**CHALLENGE**
Update everything in the listing from the line containing "You are a computer-use agent. Viewport: 1568px" through the end, changing "Teilen" to "Share" and keeping all else the same. Can you leave the pictures out of your version?

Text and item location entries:
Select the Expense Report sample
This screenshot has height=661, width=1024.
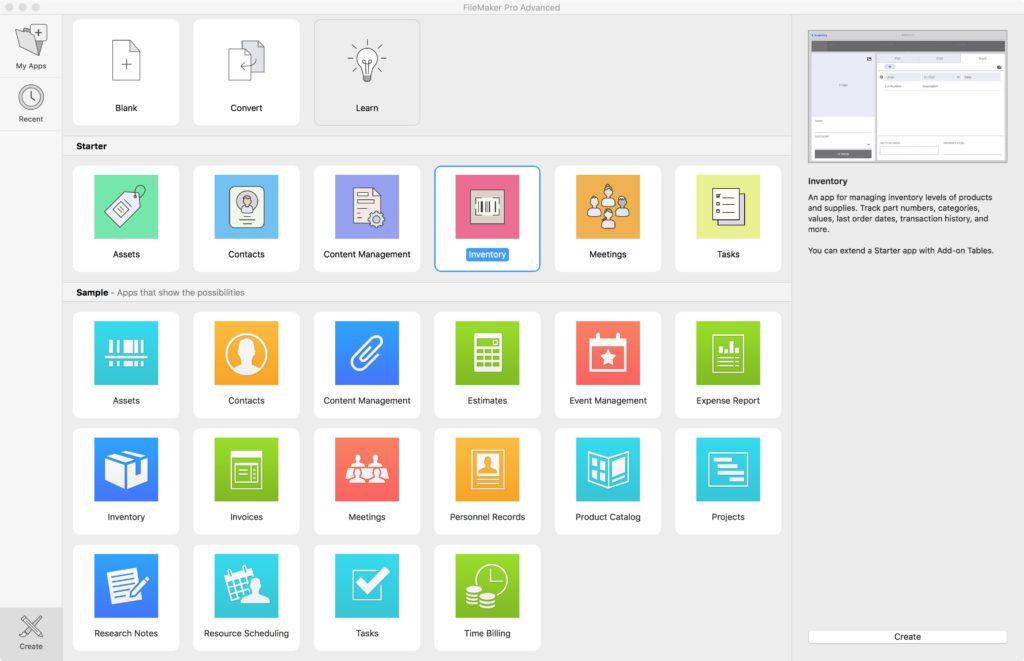click(x=728, y=363)
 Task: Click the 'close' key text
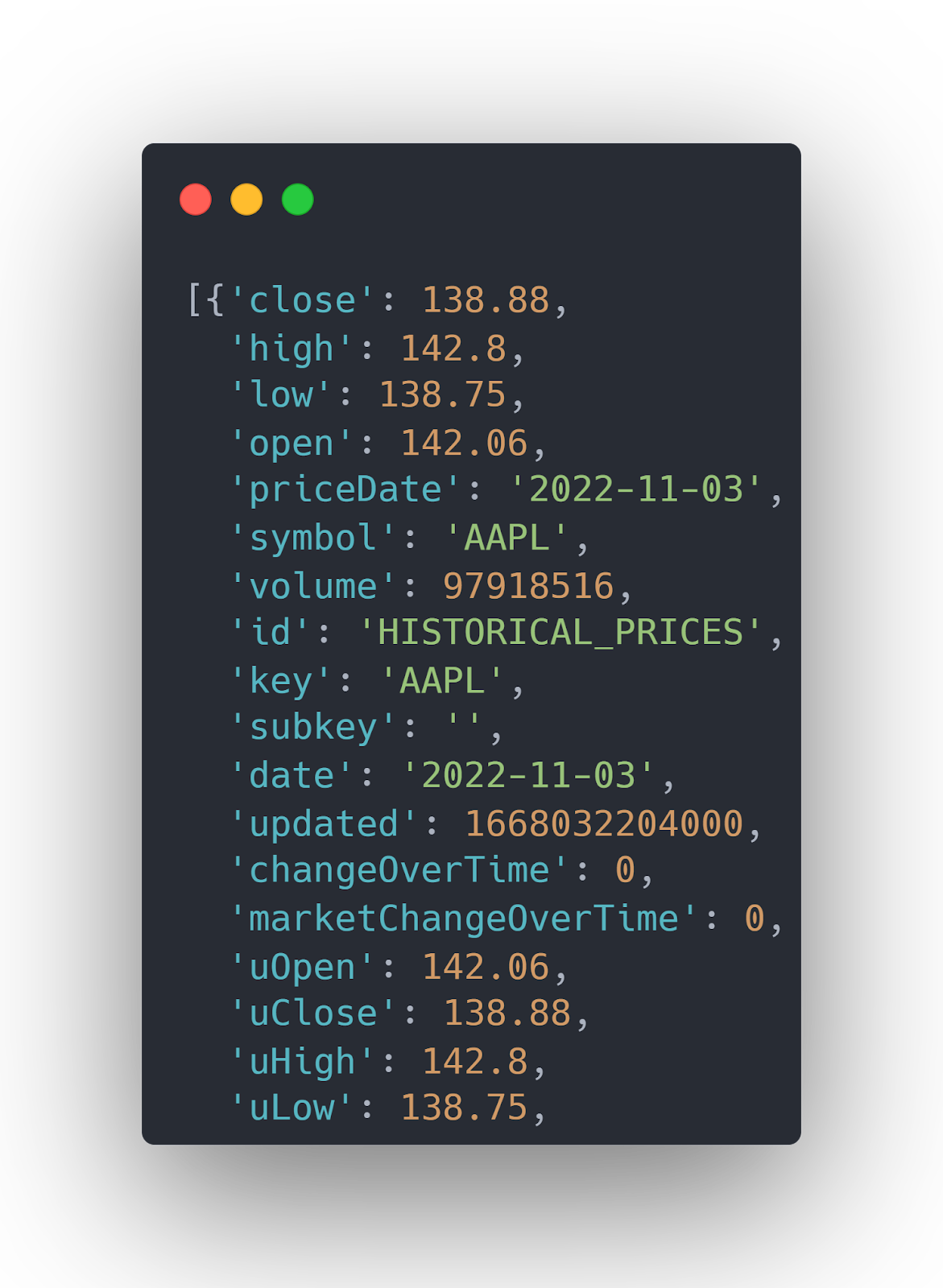[x=303, y=301]
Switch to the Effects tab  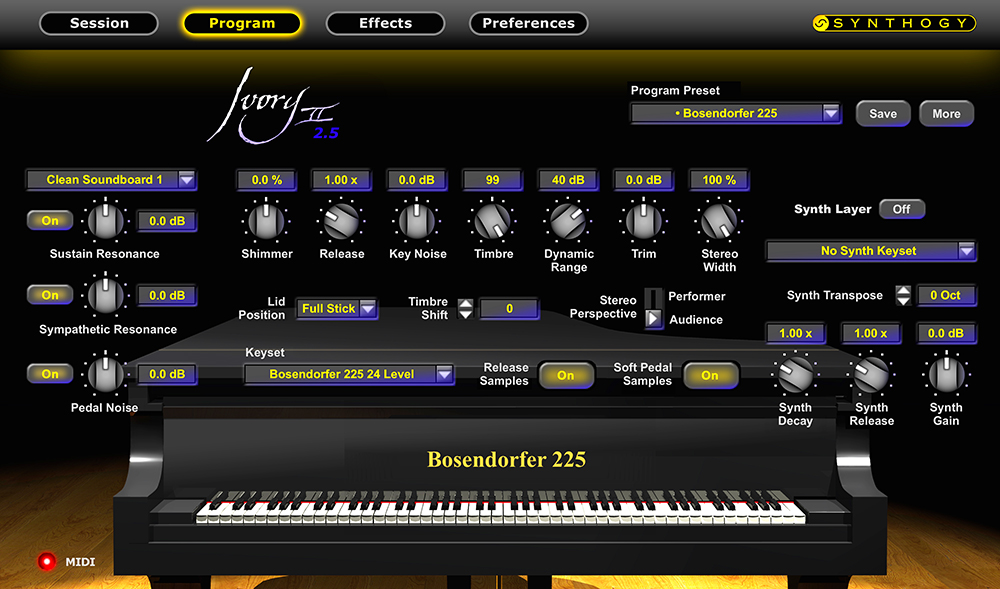[x=385, y=23]
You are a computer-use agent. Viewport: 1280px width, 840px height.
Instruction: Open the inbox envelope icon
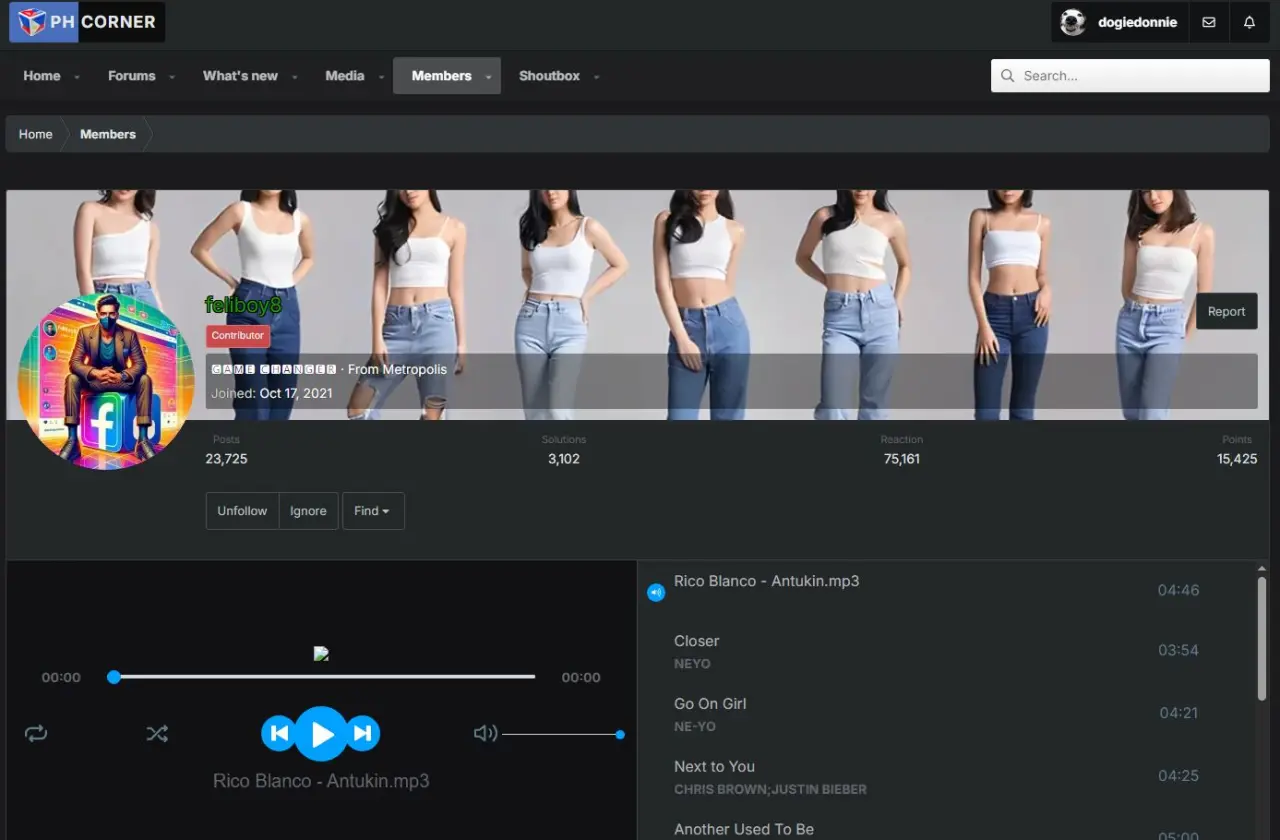coord(1209,22)
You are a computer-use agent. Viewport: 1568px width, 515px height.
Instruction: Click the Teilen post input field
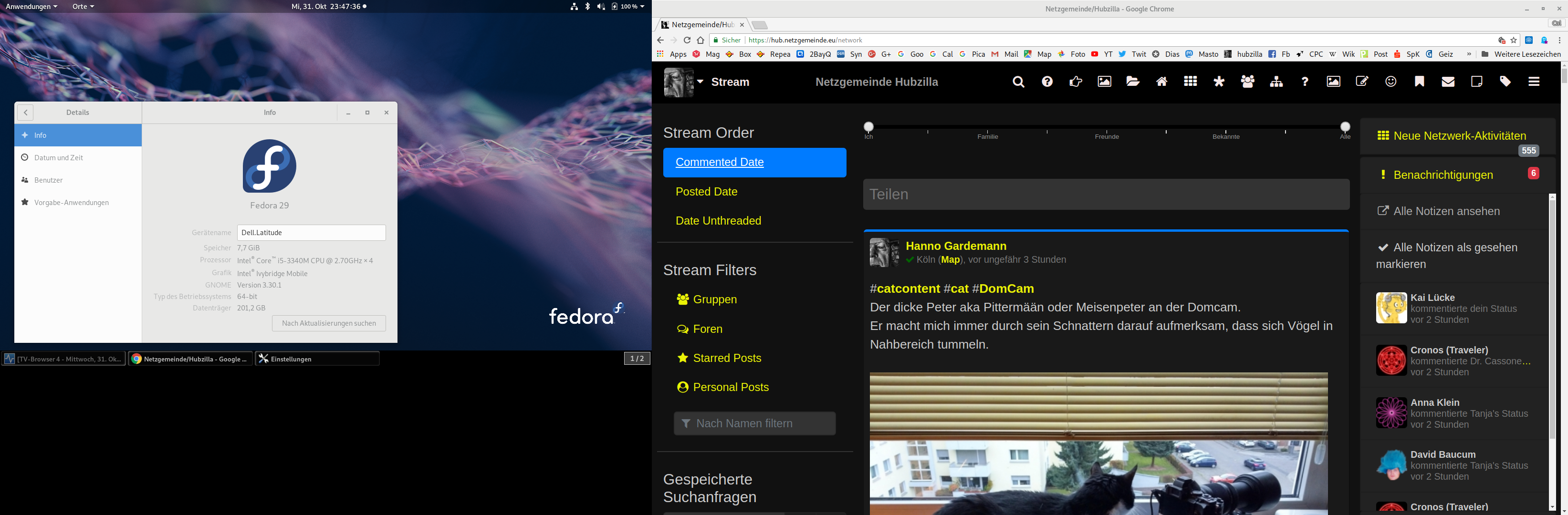1106,195
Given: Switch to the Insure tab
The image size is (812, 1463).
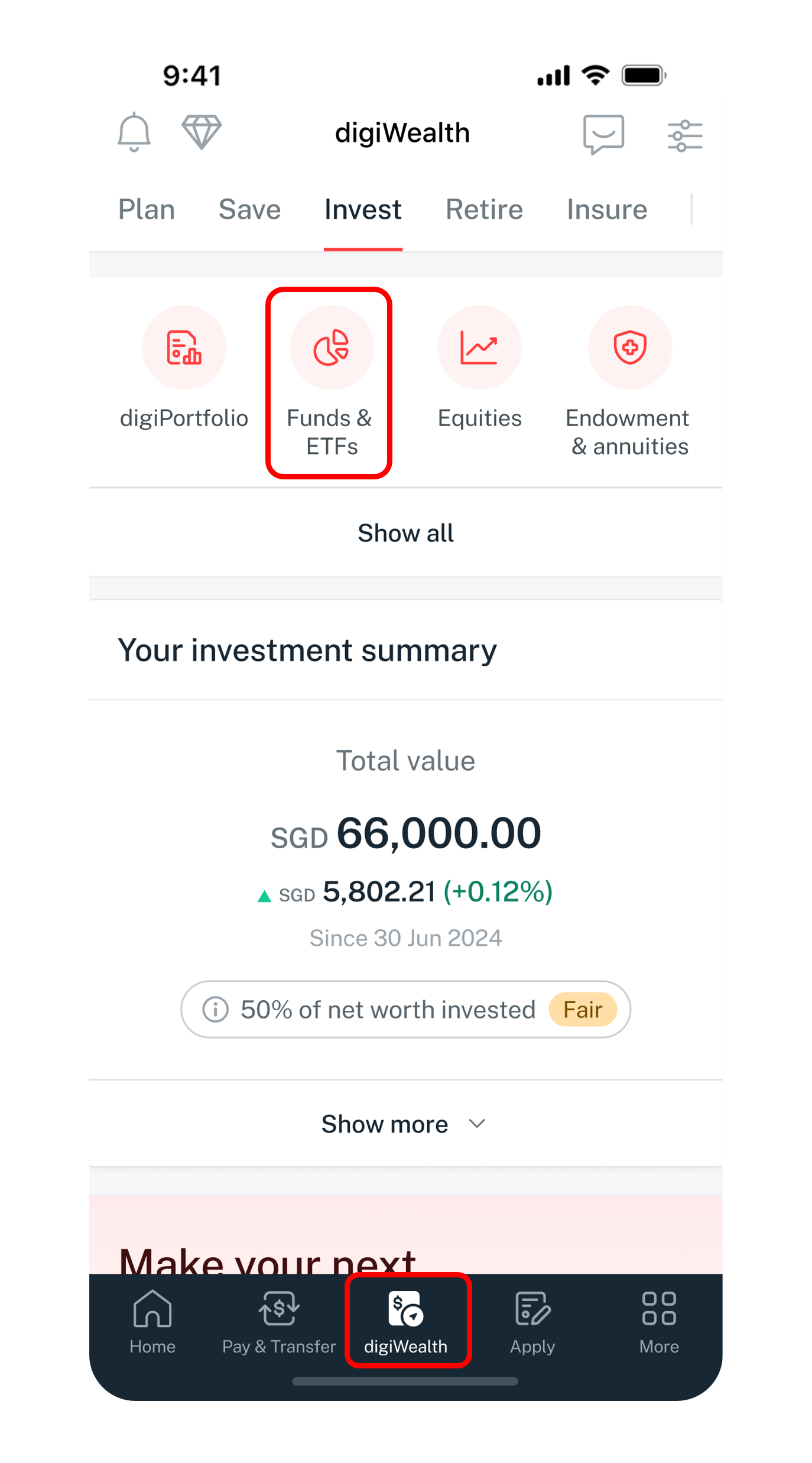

**THE COMPLETED TASK**
You are a computer-use agent. Viewport: 1568px width, 515px height.
Instruction: Click the Share post input field
1106,195
Given: Switch to the Insure tab
The image size is (812, 1463).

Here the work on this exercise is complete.